The idea of a historical shift, from mythopoeic to modern scientific thought, is succinctly presented by Dutch archeologists Henri and Henriette Frankfort in their classic The Intellectual Adventure of Ancient Man: An Essay on Speculative Thought in the Ancient Near East (1946), which traces how thinking gradually breaks away from the thing thought, in a move from concrete personalization to abstract universalization. In their view, the foundation for modern, and thus scientific, thinking is the clear cut distinction between a subject and an object; the human observer contemplates the object from a distance, and thus detaches thought from the thing it thinks. In so doing, the subject leaves experience behind to rather get at the abstract, universal laws of which the object is but a manifestation of a class of things governed by those laws. For this mode of thinking, the external world is always perceived as an “It”.
The thought of ancient, or “primitive”, humans, on the other hand, is understood as lacking that fundamental distinction between “the realm of nature and the realm of man”.[i] Instead of contemplating an external world of “its”, the ancient human encounters a “Thou” similar to himself, active, living, singular, possessing particular qualities and governed by a peculiar will of its own. The external world consists of an endless amount of individuals caught up in curious situations, “unprecedented, unparalleled, and unpredictable”, just like himself.[ii] Consequently, the realm of humans and the realm of nature is conceived of in similar terms. This does not mean that humans simply impart their human characteristics on the inanimate world, but that there is no inanimate world at all. The world itself is always brimming with singular life:
The world appears to primitive man neither inanimate nor empty but redundant with life; and life has individuality, in man and beast and plant, and in every phenomenon which confronts man – the thunderclap, the sudden shadow, the eerie and unknown clearing in the wood, the stone which suddenly hurts him when he stumbles while on a hunting trip.[iii]

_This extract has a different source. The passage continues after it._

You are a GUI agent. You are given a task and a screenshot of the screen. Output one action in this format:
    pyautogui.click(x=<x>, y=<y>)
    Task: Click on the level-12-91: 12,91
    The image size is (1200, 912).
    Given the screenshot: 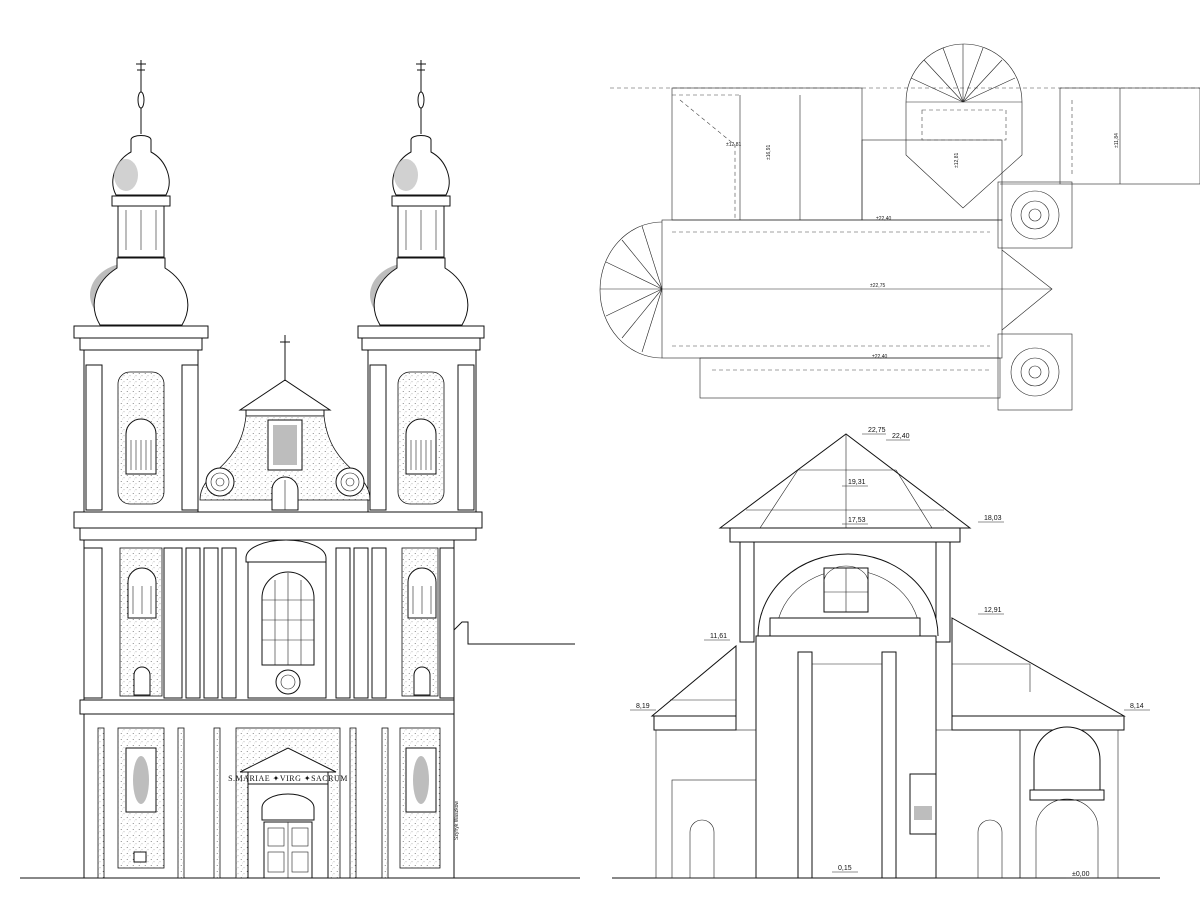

The mythopoeic thought associated with this mode of being in the world, then, is considered neither autonomous nor as originating from the subject but as something that is prompted from outside, in the confrontation with an external life like that of the person itself. It is a means of getting to grips with the outer world, provoked by that world. This is not done by reason alone; rather, it is the living being in its fullness trying to grasp the fullness another life. In doing so, the mythopoeic person musters all the cognitive resources at hand – “emotional, imaginative as well as intellectual” – in order to flesh out the richness of the situation in a meaningful way:[iv]
Hence when early man is faced by an intellectual problem within the many-sided complexities of life, emotional and volitional factors are never debarred; and the conclusions reached are not critical judgments but complex images.[v]
As the Frankforts’ put it, it is the pursuit of a “who” rather than a “how”, a search of “a purposeful will committing an act”.[vi] And by searching for the individual wills at work in a concrete situation, the imaginative result takes the form of an emotionally charged story circling around the whims and whishes of singular beings. Since such a story does not start within the enclosed imagination of an isolated subject, it should be understood neither as fiction nor fantasy, but as something having an explanatory force. The purpose of the story is to render the world encountered graspable and meaningful, and thus, it starts from outside. Yet, this process does not result in the abstract deduction of universal laws but in a kind of creative addition, governed by vision and ingenuity. As an explanation, it differs from a scientific one, in that two different myths very well may contradict each other without therefore necessarily also coming in conflict with each other. It would equally be pointless calling them into question for not sticking to the proven facts. And when having been mediated through tradition, they become art and literature.
[i] H. Frankfort and H. A. Frankfort, “Myth and Reality”, in H. and H. A. Frankfort, John A. Wilson, Thorkild Jacobsen & William A. Irwin, The Intellectual Adventure of Ancient Man: An Essay on Speculative Thought in the Ancient Near East, Chicago: University of Chicago Press, 1946, p. 4.
[ii] Frankfort and Frankfort, p. 5.
[iii] Frankfort and Frankfort, p. 6.
[iv] Frankfort and Frankfort, p. 6.
[v] Frankfort and Frankfort, p. 26.
[vi] Frankfort and Frankfort, p. 15.